Confirme le jugement des prudhommes condamnant SAMSIC pour manquement à son obligation de sécurité et résultat, envers une salariée ayant subi un accident du travail. L’entreprise Ternett ayant pris la suite de SAMSIC pour la sous-traitance du même site, est condamnée pour licenciement sans cause réelle et sérieuse de la même salariée.

Cour d’appel de Colmar, Chambre 4, 16 septembre 2022, 21/00838

Ce procès, dans lequel la cour ne retient pas la qualification de harcèlement moral, montre néanmoins qu’une salariée de SAMSIC ayant refusé d’établir des attestations à l’encontre de ses collègues dans le cadre d’une procédure aux prudhommes, a conséquemment reçu des pressions, des courriers accusatoires de son employeur, puis subi un changement d’horaires et une mutation imposés.

ANNEXE 2 - Articles de presse et communiqués syndicaux concernant SAMSIC :

Article du Progrès, mars 2022. C’est la troisième fois, en quelques mois, que ces salariées de Samsic Santé et Propreté se mobilisent pour réclamer une amélioration de leurs conditions de travail et un « arrêt immédiat des pressions exercées par leur hiérarchie ».
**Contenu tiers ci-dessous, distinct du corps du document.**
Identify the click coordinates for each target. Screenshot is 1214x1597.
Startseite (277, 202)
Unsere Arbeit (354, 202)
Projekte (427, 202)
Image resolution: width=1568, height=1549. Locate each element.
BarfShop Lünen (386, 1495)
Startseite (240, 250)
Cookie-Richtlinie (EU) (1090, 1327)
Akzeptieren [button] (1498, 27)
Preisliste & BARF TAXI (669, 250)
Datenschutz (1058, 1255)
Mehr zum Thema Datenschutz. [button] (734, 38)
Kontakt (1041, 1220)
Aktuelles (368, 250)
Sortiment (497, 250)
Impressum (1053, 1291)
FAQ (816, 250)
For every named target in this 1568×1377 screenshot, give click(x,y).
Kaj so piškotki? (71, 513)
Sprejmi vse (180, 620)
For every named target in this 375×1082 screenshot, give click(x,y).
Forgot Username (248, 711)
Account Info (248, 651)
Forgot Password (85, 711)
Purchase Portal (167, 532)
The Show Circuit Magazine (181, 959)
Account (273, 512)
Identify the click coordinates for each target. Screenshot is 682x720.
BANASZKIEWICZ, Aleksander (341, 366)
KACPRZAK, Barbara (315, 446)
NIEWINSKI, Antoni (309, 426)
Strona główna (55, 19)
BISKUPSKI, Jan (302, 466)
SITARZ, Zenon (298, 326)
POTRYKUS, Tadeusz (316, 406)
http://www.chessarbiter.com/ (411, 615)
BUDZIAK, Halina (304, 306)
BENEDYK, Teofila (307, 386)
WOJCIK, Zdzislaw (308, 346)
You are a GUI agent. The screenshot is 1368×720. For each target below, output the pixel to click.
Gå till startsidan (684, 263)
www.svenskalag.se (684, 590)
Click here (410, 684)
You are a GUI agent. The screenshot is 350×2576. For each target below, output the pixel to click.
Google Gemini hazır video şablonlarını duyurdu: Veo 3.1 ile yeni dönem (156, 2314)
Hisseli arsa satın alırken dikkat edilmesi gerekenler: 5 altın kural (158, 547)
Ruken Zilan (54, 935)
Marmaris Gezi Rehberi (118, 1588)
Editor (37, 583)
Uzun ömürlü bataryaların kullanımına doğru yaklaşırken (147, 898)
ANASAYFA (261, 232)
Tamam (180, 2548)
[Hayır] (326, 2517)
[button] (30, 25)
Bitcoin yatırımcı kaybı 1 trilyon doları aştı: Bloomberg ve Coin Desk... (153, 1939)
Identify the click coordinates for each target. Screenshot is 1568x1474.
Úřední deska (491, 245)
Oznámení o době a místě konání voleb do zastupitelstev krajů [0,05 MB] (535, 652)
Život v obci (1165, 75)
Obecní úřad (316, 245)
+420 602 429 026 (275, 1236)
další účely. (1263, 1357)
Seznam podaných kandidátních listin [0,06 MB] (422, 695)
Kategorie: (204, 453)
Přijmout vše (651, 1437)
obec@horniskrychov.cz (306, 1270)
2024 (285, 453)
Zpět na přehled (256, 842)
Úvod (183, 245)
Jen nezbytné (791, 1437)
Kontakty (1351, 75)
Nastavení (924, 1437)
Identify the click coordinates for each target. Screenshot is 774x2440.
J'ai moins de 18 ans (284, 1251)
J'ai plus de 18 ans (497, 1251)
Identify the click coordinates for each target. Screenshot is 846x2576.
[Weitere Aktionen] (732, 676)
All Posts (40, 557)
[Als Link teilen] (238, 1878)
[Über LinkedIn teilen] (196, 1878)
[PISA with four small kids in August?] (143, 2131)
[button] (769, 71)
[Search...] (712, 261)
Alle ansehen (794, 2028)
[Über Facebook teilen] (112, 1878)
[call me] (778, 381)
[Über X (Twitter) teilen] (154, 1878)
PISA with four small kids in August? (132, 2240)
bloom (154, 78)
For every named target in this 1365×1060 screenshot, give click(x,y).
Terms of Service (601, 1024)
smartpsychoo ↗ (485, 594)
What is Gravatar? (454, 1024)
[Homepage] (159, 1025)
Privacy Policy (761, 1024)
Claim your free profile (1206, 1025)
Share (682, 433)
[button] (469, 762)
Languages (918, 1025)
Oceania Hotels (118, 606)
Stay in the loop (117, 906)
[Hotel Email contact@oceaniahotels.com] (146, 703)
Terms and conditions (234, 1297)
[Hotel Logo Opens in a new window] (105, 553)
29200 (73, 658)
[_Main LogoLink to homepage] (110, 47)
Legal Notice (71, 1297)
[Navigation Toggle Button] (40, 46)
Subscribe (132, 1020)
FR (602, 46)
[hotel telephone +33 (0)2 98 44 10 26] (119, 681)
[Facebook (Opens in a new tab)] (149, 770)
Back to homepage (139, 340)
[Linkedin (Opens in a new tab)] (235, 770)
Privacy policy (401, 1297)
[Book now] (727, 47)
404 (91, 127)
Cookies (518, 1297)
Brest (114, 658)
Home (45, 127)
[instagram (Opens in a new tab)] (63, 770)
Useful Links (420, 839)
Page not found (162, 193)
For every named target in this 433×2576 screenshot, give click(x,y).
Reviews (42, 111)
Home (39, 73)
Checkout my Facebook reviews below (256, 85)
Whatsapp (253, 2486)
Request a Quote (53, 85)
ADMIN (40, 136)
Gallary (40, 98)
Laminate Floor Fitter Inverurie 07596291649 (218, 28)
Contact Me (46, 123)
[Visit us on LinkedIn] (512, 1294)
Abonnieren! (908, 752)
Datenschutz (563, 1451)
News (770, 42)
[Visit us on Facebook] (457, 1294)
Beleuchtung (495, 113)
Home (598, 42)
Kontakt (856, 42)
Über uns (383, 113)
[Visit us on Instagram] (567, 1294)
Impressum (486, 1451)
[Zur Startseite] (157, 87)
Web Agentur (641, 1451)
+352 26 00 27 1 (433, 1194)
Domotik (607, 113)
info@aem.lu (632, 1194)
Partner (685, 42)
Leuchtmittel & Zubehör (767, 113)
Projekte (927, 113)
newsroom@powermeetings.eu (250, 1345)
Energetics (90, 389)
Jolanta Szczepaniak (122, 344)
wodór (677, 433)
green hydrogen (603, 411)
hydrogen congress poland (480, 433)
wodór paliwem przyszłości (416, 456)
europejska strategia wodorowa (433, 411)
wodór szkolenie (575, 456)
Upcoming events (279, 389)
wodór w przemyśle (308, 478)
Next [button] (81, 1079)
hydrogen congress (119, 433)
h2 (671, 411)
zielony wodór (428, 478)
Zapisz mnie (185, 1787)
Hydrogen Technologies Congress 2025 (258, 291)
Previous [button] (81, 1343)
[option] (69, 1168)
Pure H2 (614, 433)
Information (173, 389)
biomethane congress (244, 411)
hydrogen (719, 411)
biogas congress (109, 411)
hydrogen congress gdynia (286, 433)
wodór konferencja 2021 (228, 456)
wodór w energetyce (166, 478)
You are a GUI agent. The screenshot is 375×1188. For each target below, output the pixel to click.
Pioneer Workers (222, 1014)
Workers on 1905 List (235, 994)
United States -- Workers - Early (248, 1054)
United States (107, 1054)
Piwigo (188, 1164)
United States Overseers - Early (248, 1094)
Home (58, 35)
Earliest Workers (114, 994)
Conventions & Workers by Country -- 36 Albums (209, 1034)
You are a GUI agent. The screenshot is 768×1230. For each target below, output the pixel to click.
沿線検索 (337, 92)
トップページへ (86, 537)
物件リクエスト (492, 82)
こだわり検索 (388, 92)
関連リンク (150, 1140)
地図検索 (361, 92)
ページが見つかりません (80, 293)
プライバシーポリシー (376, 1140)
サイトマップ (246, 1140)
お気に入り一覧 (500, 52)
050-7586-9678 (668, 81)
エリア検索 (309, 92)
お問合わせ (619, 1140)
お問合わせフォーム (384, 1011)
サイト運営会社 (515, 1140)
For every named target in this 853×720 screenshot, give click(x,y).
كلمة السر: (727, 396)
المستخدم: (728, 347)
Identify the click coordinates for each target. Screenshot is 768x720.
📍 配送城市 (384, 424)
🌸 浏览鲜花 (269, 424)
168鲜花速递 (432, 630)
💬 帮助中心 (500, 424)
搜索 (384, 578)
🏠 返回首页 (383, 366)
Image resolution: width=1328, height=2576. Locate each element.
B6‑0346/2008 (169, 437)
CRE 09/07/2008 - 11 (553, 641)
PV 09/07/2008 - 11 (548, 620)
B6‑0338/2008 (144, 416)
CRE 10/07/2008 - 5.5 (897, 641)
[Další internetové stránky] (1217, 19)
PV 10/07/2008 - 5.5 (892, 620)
Article de Révolution Permanente, juin 2023. « [...] ils voulaient changer les plannings aussi en réorganisant les jours de repos, l’amplitude de travail avec des vacations allant jusqu’à 9 heures au lieu de 8 heures, les pauses rémunérées, etc. Tout ça avec l’argument que la direction ne pouvait assumer vu que le montant du contrat signé avec Air France était trop bas. »

Article de l’Est Républicain, juin 2020. Une cadre de SAMSIC à Nancy, humiliée par ses supérieurs devant ses collègues, obtient 120.000 euros d’indemnisation pour harcèlement moral.